Find out more on the MilMag Facebook livestream on Dec. 1 at noon.
Corinne Doblar spent the summer before her senior year of high school wading the banks of the Mukwonago River, pulling invasive plants like yellow sweet clover out of the dirt. As an intern with The Nature Conservancy in Wisconsin (TNC), she was learning about the watershed, while also working to keep it pristine.
“Our supervisor was a wealth of stories and knowledge about environmental science, and he would inspire us to keep pursuing our dreams,” Doblar says.
She went on to study environmental science and biology at UW-Green Bay, and then held several jobs in forestry services, and is now teaching environmental science to high school students in Lake Geneva.
“Our intern program is just one of the ways we are engaging more people, including the next generation, in protecting nature,” says Elizabeth Koehler, Wisconsin director of The Nature Conservancy.
The organization also invests heavily in land and water conservation.
One of Koehler’s proudest moments was acquiring 1,280 acres on St. Martin Island beyond the tip of the Door Peninsula, protecting it as a refuge for migratory birds, fish and other wildlife.
And in October of this year, TNC collaborated with the Wisconsin Department of Natural Resources to add 300 acres of protected land to Devil’s Lake State Park.
Addressing the threat of climate change is a major focus for TNC. As part of that effort, the group launched a new program in Milwaukee to help people and neighborhoods withstand and manage environmental challenges related to climate change and the urban environment.
“We want to become part of the community of organizations and individuals who are helping create a more resilient and equitable Milwaukee,” says Koehler.
What We Do:
- The Nature Conservancy works to create a world where all people and nature can thrive.

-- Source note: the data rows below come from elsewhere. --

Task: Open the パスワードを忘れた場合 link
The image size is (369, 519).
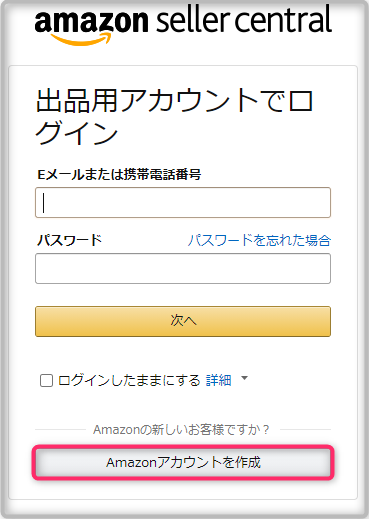Action: coord(259,240)
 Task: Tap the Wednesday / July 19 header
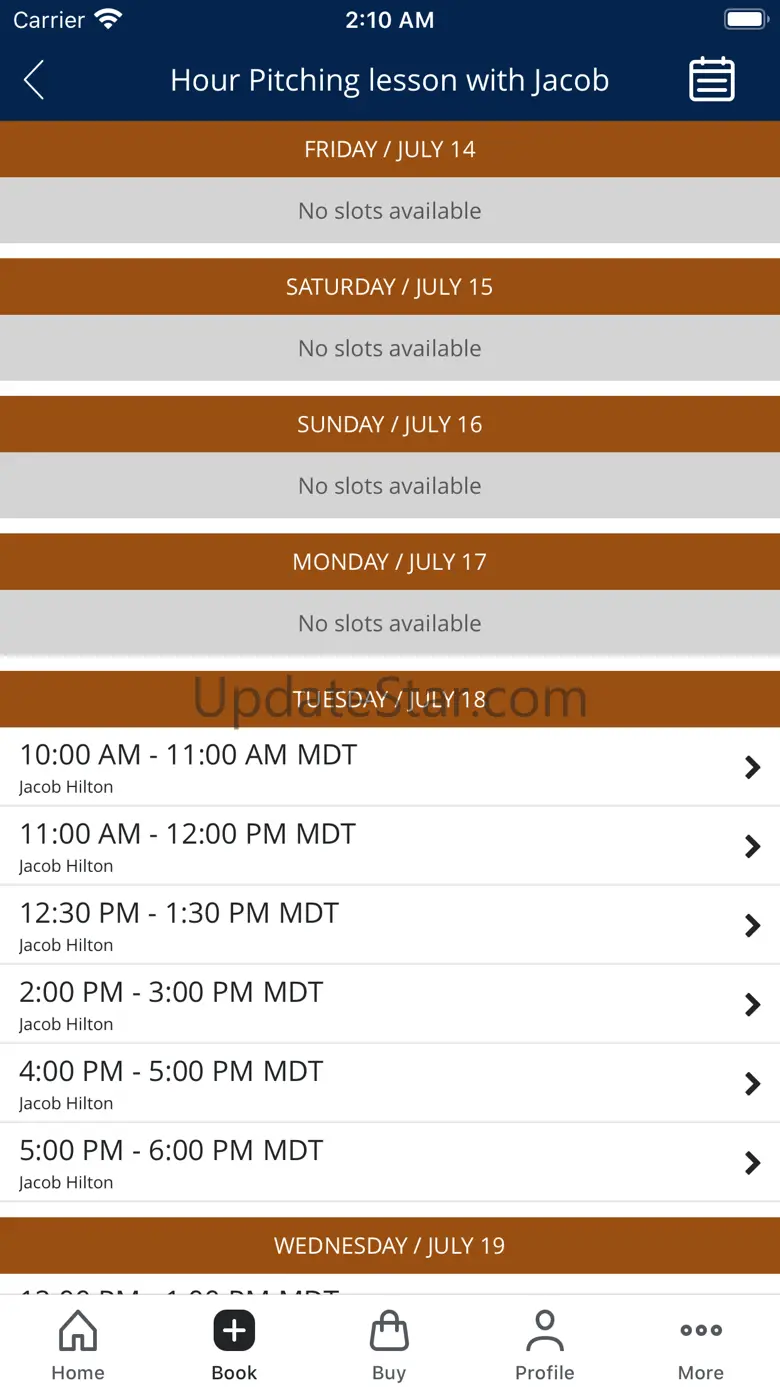pyautogui.click(x=390, y=1245)
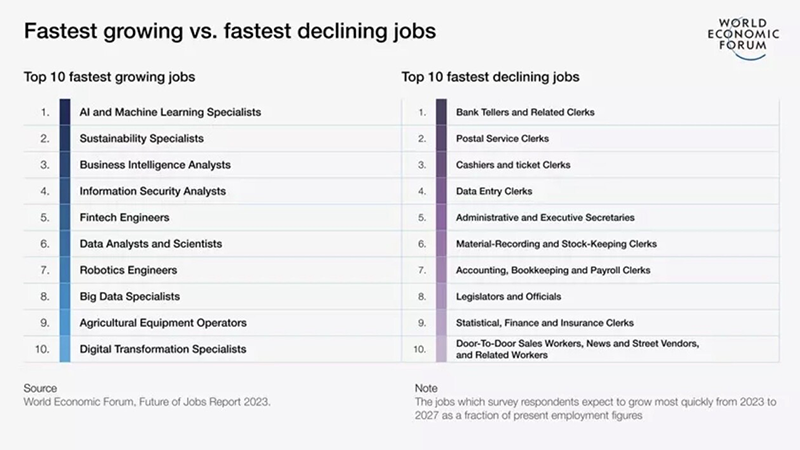Select Legislators and Officials in the declining list
The height and width of the screenshot is (450, 800).
point(508,296)
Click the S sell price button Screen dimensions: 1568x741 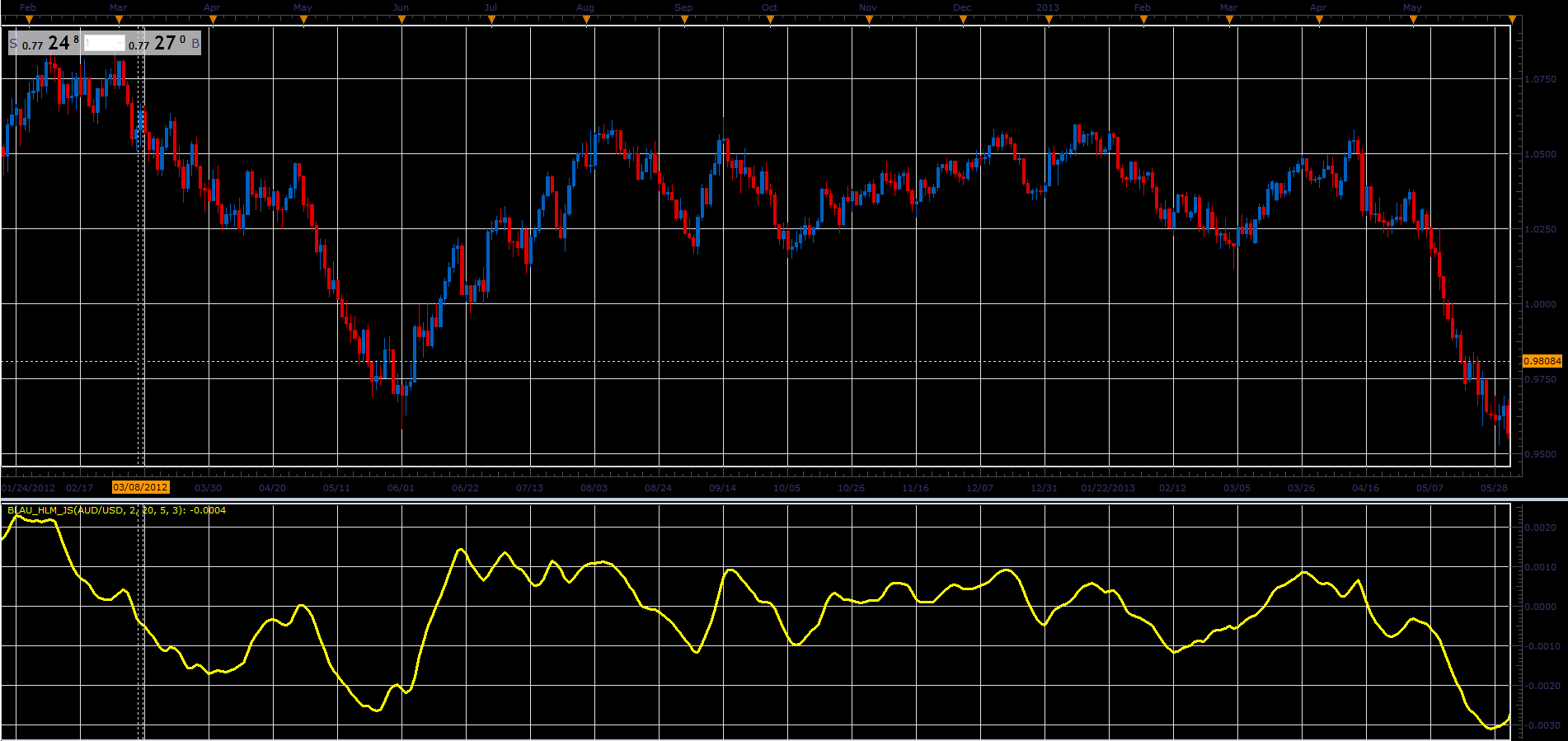click(x=45, y=43)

- It uses science to develop innovative solutions to challenges from climate change and habitat loss, to growing healthy food and keeping water clean.
Where Your Money Goes:
- Donations support the protection and care of Wisconsin’s lands, waters and wildlife, and help promote positive environmental and climate change policies. Funds support farmers who are implementing conservation practices. Donations are also funding a new program in Milwaukee that uses nature-based solutions to more equitably improve people’s lives and enhance the city’s natural environment.